If I use the hbase shell
and issue:
put 'test', 'rowkey1','cf:foo', 'bar'
scan 'test'
I will see the result as a string, not in bytes.
If I use happybase
and issue:
import happybase
connection = happybase.Connection('<hostname>')
table = connection.table('test')
table.put('rowkey2', {'cf:foo': 'bar'})
for row in table.scan():
print row
I will see the result as a string, not in bytes.
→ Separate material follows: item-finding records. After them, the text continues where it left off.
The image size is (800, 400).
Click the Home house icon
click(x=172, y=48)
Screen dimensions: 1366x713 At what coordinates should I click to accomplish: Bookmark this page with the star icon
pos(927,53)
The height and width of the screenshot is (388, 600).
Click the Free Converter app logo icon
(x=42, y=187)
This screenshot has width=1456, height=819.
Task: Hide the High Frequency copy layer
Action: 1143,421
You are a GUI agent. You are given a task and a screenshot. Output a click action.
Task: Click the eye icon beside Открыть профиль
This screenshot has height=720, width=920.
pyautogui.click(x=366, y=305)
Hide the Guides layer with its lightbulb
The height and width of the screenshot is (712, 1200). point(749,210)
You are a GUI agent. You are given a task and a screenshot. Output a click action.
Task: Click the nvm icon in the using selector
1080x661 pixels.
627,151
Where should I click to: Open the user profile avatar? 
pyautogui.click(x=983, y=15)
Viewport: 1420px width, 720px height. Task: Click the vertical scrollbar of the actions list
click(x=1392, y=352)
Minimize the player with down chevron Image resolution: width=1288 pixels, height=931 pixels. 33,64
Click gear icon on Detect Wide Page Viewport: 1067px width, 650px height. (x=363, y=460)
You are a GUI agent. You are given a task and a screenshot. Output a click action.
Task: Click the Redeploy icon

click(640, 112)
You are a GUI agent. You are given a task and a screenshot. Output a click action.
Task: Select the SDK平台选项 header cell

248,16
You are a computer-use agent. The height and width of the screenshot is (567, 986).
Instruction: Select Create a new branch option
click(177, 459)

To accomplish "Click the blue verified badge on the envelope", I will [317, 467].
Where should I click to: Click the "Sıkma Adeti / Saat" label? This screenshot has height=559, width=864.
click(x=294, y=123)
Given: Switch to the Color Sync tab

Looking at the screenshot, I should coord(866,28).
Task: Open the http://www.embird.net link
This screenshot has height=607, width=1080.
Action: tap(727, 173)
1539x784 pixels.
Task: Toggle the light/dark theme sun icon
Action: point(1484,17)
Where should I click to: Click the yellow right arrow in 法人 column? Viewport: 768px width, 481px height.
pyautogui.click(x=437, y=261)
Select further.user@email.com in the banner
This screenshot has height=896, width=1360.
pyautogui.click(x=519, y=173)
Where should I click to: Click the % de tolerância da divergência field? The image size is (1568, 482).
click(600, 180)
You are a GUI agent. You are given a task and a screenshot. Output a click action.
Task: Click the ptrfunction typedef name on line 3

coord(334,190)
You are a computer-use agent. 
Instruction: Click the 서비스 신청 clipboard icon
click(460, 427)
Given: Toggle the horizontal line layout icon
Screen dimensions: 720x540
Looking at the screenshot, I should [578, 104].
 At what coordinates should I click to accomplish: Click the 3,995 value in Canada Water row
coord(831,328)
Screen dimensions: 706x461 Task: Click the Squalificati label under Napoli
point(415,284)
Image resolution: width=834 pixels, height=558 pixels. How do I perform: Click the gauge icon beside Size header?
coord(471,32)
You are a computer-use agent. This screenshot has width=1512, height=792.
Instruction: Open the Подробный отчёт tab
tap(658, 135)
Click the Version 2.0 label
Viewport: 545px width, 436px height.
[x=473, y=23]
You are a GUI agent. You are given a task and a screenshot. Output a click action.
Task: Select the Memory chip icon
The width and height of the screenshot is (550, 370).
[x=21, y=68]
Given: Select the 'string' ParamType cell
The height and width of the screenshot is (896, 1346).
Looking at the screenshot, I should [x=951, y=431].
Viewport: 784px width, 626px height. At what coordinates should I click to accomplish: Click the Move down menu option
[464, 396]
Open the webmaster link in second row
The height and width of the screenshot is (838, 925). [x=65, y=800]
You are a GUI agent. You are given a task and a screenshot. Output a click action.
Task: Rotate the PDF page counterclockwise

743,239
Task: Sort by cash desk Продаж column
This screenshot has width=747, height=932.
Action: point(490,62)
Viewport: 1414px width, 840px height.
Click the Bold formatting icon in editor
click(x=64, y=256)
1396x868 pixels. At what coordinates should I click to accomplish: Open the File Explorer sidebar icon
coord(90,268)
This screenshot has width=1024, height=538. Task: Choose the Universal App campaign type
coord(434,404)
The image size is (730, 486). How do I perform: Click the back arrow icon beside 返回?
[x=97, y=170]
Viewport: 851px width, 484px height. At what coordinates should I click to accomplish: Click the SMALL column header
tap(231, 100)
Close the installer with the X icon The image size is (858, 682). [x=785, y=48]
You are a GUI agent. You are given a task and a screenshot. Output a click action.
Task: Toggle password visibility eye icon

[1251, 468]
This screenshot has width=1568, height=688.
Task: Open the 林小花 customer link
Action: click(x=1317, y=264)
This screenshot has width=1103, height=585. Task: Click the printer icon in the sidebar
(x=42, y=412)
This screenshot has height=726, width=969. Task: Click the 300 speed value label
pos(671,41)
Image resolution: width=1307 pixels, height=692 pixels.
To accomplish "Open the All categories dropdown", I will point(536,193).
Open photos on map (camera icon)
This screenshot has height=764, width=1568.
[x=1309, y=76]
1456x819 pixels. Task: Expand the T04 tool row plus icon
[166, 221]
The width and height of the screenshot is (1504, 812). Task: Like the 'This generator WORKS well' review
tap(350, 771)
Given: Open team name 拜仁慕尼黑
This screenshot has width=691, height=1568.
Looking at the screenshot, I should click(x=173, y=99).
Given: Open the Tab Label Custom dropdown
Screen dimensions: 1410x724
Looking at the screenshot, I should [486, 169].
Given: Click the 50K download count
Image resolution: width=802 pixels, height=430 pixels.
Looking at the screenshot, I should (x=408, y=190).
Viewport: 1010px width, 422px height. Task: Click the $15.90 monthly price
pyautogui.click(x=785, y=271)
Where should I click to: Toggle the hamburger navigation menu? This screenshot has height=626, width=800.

I have data in hive that I ran an aggregation on and stored on HDFS via:
INSERT OVERWRITE DIRECTORY 'aggregation_test'
SELECT device_id, device_name, sum(device_cost)
FROM devices
GROUP BY device_id, device_name
ORDER BY device_id, device_name
However, if I issue the following in Pig:
A = LOAD 'aggregation_test' USING PigStorage(',') as (device_id:chararray, device_name:chararray, device_sum:int);
STORE A INTO 'hbase://aggregation_test'
USING org.apache.pig.backend.hadoop.hbase.HBaseStorage(
'cf:device_name, cf:device_sum');
Scans in hbase shell
and in happybase
result in bytes, not in string.
I can't even search on a row key that is a string.
How can I use Pig and HBaseStorage to store data from HDFS into HBase as strings not bytes?